Татьяна Данильянц. Красный шум: Стихи разных лет 2004–2011. М.: ОГИ, 2012
Стихотворения Татьяны Данильянц – это всегда фиксация размышлений и наблюдений, порой мимолетных находок (циклы «Тишайшие» и «На ходу»). Легкие и лаконичные верлибры обнаруживают следы – не влияния, но учитывания – работы Геннадия Айги и Анны Альчук, Станислава Львовского и Юрия Орлицкого. Понятие «красный шум» изящно концептуализируется в предуведомлении: Данильянц указывает, что эти ее стихи порождены внутренним волнением, вызванным «пребыванием на „середине мира“, в его эпицентре, в его зонах опасности, когда страховка минимальна, а риск угрожающ». Отзвук этой плодотворной тревоги слышен во всей книге, где часто задается вопрос «Как?» – возможно, проговаривание этого вопроса и приносит решение; по крайней мере, ответов здесь тоже много: «…и удерживать в себе этот смысл. / Эту гармонию. / Эту улыбку»; «Трогать чувства, / трогать, / трогать. / Завороженно / трогать».
Мария Галина.

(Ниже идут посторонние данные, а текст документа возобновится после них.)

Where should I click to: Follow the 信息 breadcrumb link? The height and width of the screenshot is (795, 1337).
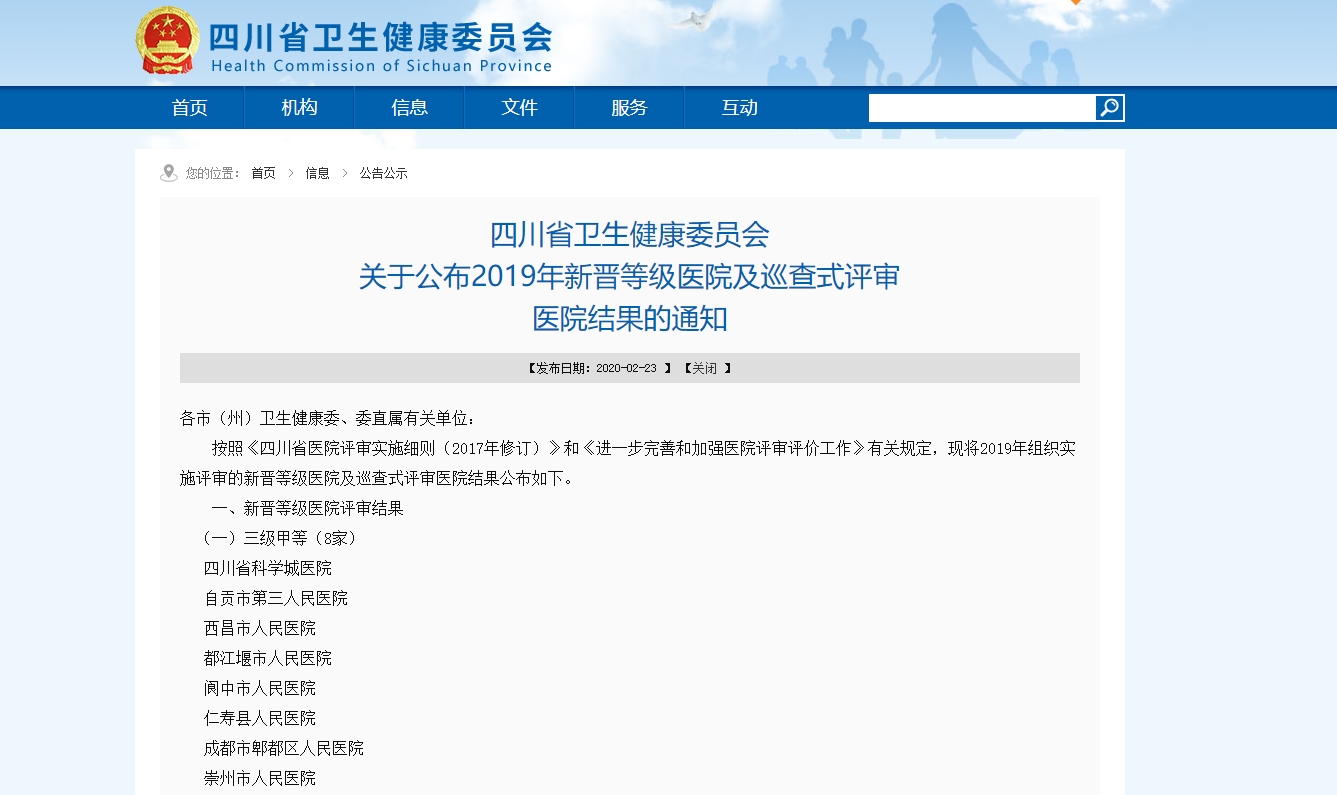pyautogui.click(x=317, y=173)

Все о Лизе / Послесл. Ф. Сваровского. М.: Время, 2013
«Все о Лизе» – одна из нескольких предпринятых в последние годы удачных попыток создать новую большую поэтическую форму. Как и в случае с «Гнедичем» Марии Рыбаковой, здесь срабатывают два фактора: отказ от традиционных поэтических решений проблемы большой формы и радикальное обновление собственной манеры письма. В своем тексте Мария Галина бо́льшую часть слов передоверяет персонажам, и вместо рассказчика выступает монтажер: «все» о Лизе составляется из чужих фрагментов, пристрастных описаний, рассказов самой Лизы; иногда о Лизе будто забывают, и тогда ее «все» составляется из контекста, посторонних и подножных вещей. Трагизм финала достигается не столько благодаря мотиву старости (казалось бы, тривиальному, но не так уж и востребованному в современной поэзии), сколько благодаря введению объективного языка медицинского анализа; такое впечатление, что маленькие энциклопедические примечания, рассыпанные по страницам книги, эту объективность подготавливают. Она – крушение идеального мира-представления о блаженном Юге, месте приморского отдыха, где все пропитано романтикой разных видов – от детской до блатной (ранение, которое любовник Лизы спасатель Коля наносит ей, – как раз пример последней, входящей в общий романтический хор; с мнением Федора Сваровского о том, что здесь «невозможно найти ни грамма искренней простодушной романтики», согласиться можно только отчасти: искренней простодушной – может быть, и нет, но зато всякой другой – сколько угодно). «Подведите меня к воде / мне вообще не хочется быть нигде / вот / только тут / в зеленоватом этом» (не играет ли здесь ассоциация с «Бедной Лизой»?). Отдых на море, подростковая любовь и мистика становятся (становятся для Лизы – читай, могут стать для человека) вещами определяющими, и здесь нет ничего сверхъестественного.
Дмитрий Голынко. Что это было и другие обоснования / Предисл. Кевина М. Ф. Платта. М.: Новое литературное обозрение, 2013
Сериальные циклы Голынко – еще одна попытка нащупать новую большую форму. Если в случае Голынко жанр поэмы не способен удержать вместе впечатления и диагнозы, из которых складывается жизнь-в-социуме (в том числе сетевом) и жизнь-частная, на помощь приходит сериализм анафор и каталогов – имеющий концептуалистские корни, упакованный в модернизированно-бродский синтаксис и выглядящий на первый взгляд искусственно, но не более искусственно, чем отображаемый континуум. Больная и неприглядная социальность почему-то все время оборачивается столь же неприглядной сексуальностью («вусмерть пьяный залез / на столь же пьяное тело» или даже «заморозка на сковородке вся потекла / но не от любви») – впрочем, «почему-то» снимается, когда читатель доходит до текста «К центру досуга», более раннего, чем все остальные, и потому отличного по манере. Здесь связь социальности и сексуальности обоснована, может быть, даже с излишним педантизмом; в лучшем же тексте книги – «Включенном в госзаказ» – она пропадает. На пространстве циклов Голынко встречаются медиамагнаты и застройщики, скинхеды и гопники, попкорн и автозаки, луки и лайки, флуд на форумах и торговля дынями. Банально говорить о шизофренической реальности современности, но стихи Голынко запечатлевают и перерабатывают именно ее – иногда доходя до пародийности.